Kevin Denney Biography
Kevin Denney can remember the moment his calling settled down around him. It came after six months in which he had drifted away from music for the first time in his young life. He had grown up in tiny Monticello, Kentucky, surrounded by musicians. His parents, who comprised half a gospel quartet, bought him his first guitar when he was three. He became enamored of the classic artists he heard on the Grand Ole Opry and on the radio, and played for years in a cousin`s bluegrass band. Then, at 17, he had backed off to reassess his future.
"I got to thinking maybe I should go to school, or begin putting time into something more beneficial in the long run," he says. "Then, my girlfriend at the time took me to a George Strait concert for my 18th birthday." It was there, in the stage lights of Rupp Arena in Lexington, 140 miles up the road from Monticello, that he saw his future.
"When I heard that band fire up and saw the reaction in that arena," he says, "I changed my mind. That`s when music became more than playing around and having fun and I started thinking, `Man, I really love this. This is what I want to do.`"
The next day, he called a band he knew was looking for a singer, and Kevin, who had heretofore sung only bluegrass on stage, ended his performing hiatus and became a full-fledged country singer.
Fortunately, his newly awakened passion for the spotlight was accompanied by a great deal of natural talent that had been honed over the years as he sang those bluegrass harmonies and learned the art of performing. The road that wound from that Lexington concert through clubs and festivals in the hills and hollows of Kentucky, led finally to Nashville and to a debut album that showcases a remarkable young talent.
Kevin Denney`s debut album introduces a young man whose genuine passion for country music permeates every note. "I wanted to make music my heroes would be proud of," he says, "people like George Jones and Merle Haggard and Porter Wagoner."
The result, in an era where many new artists seem to fumble for direction, is an assured collection of songs as rooted in classic sounds as it is cutting edge in its production. While his voice shines in songs like "We Rhyme" and "Takin` Off The Edge," with their disparate takes on romance, and "That`s What I Believe" and "Daddy Was Navy Man," both of which display a depth and resonance uncommon in present-day country, he is perhaps most impressive in the songs which also display his writing abilities--"It`ll Go Away" and "It Don`t Matter," with their treatments of regret, the poignant "That`s Just Jessie," and "My Kind Of Song," a tail-kicking musical manifesto.

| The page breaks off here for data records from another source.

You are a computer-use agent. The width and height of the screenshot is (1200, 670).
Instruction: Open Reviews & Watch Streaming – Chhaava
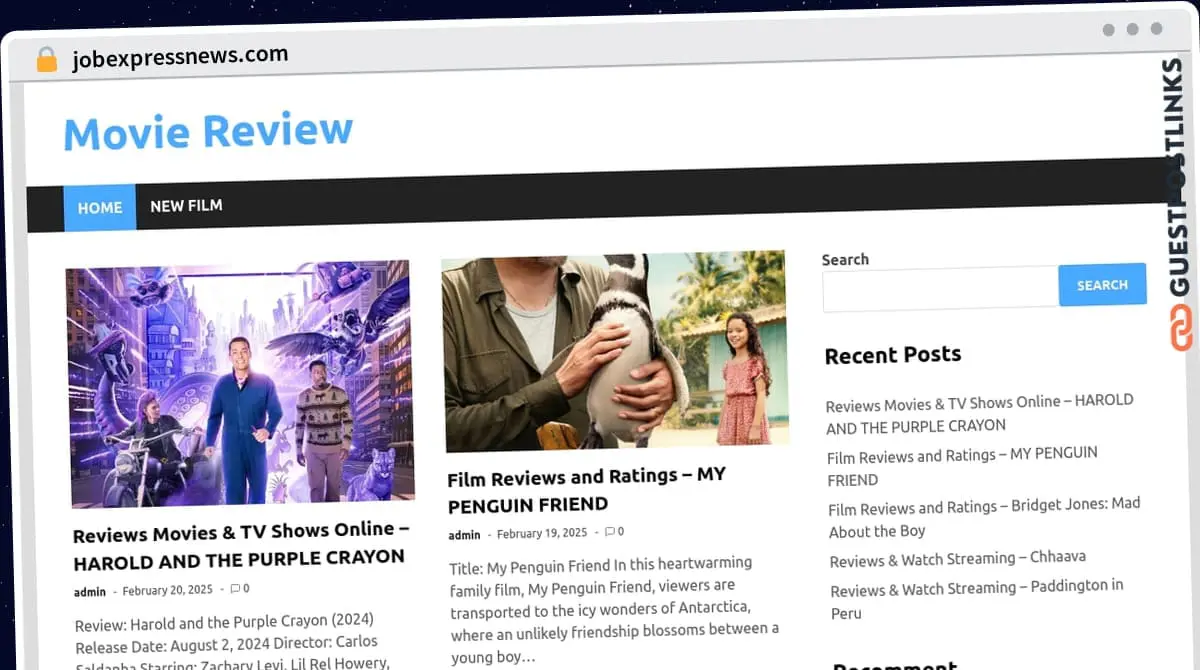click(x=957, y=558)
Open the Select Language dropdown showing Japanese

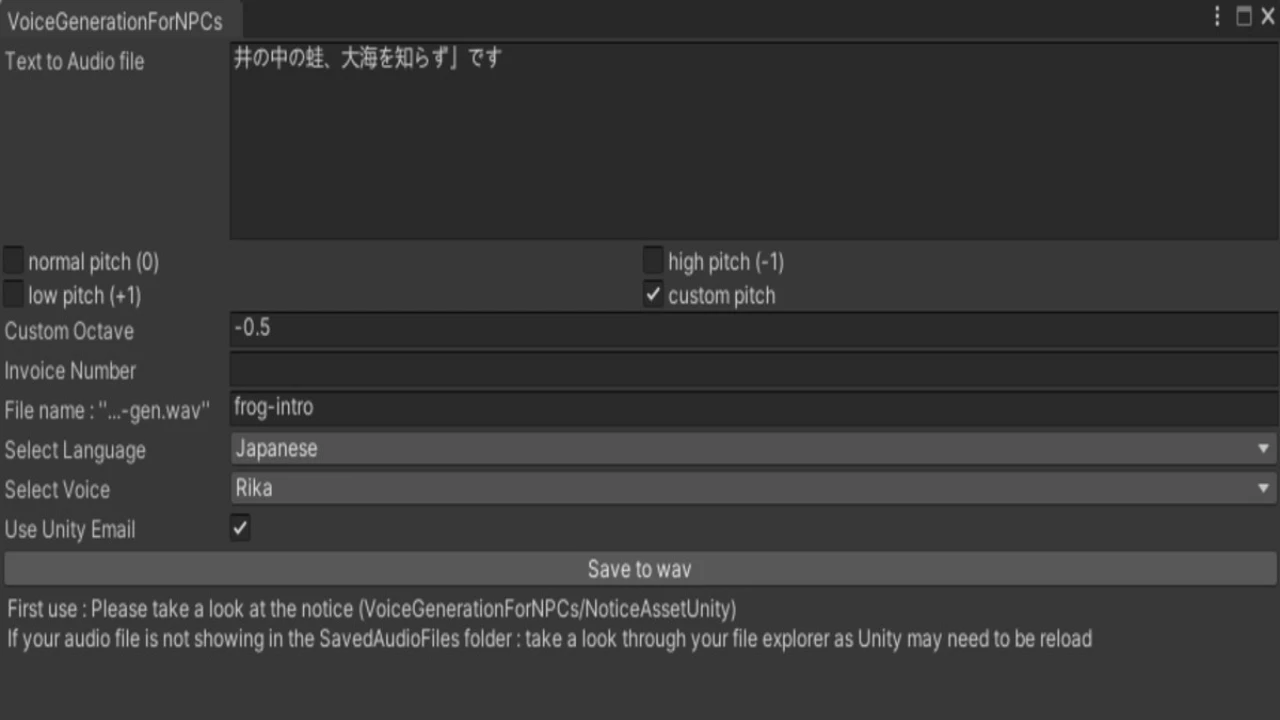point(753,449)
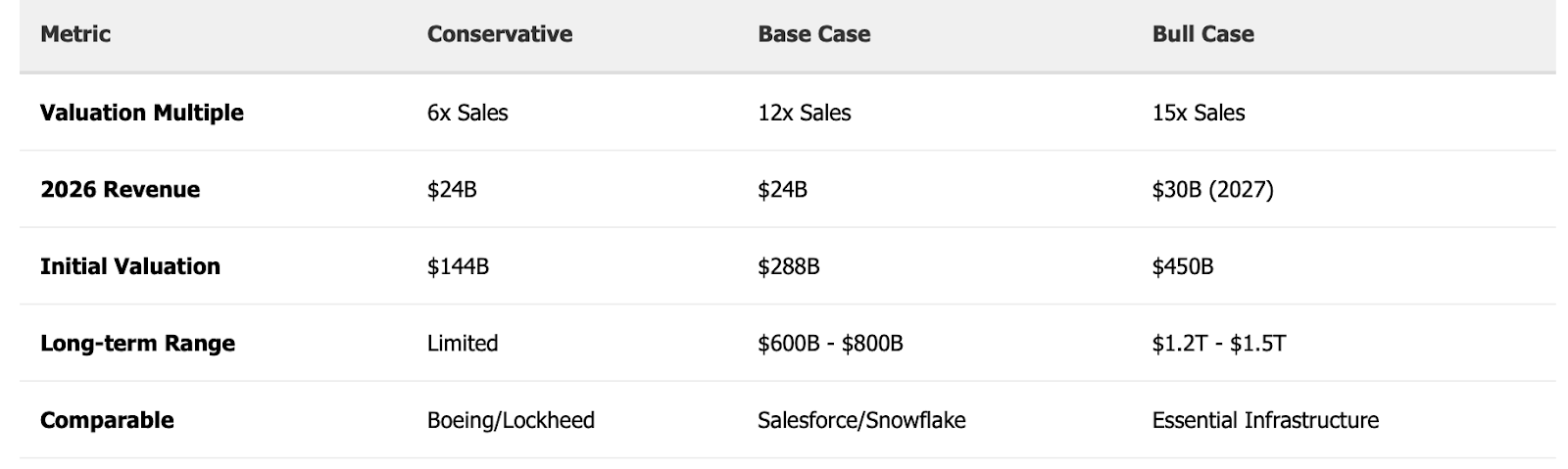This screenshot has height=469, width=1568.
Task: Click the 12x Sales cell
Action: [x=805, y=113]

Throughout, there is an obvious respect for country`s legends that has been part of Kevin`s life since that first guitar he received. "I`d sit in front of the TV with that guitar on Saturday nights watching the Opry on TV," he says, "acting like I was playing along." The only child of a family whose living came from raising tobacco and cattle, he learned simple pleasures, and music was first among them. As his interest in the gospel and bluegrass music being played in his family grew, his grandmother bought him a banjo when he was 11. He took part in family jam sessions and evidenced an affinity for the three-part harmonies and soulful styling the genre calls for. He was eventually invited to play festivals with his cousin`s band.
"I remember seeing some of the biggest names in bluegrass-Larry Sparks, Ralph Stanley, J.D. Crowe, some of the real innovators. I can`t tell you what a big influence it was on me and my music at that age. The thing I noticed most was the soul behind what they did. They lived their songs and believed what they were singing. "Of course," he laughs, "there was also the fact that when you`re young and you play, then somebody goes on after you that you look up to, you can`t help but being somewhat intimidated."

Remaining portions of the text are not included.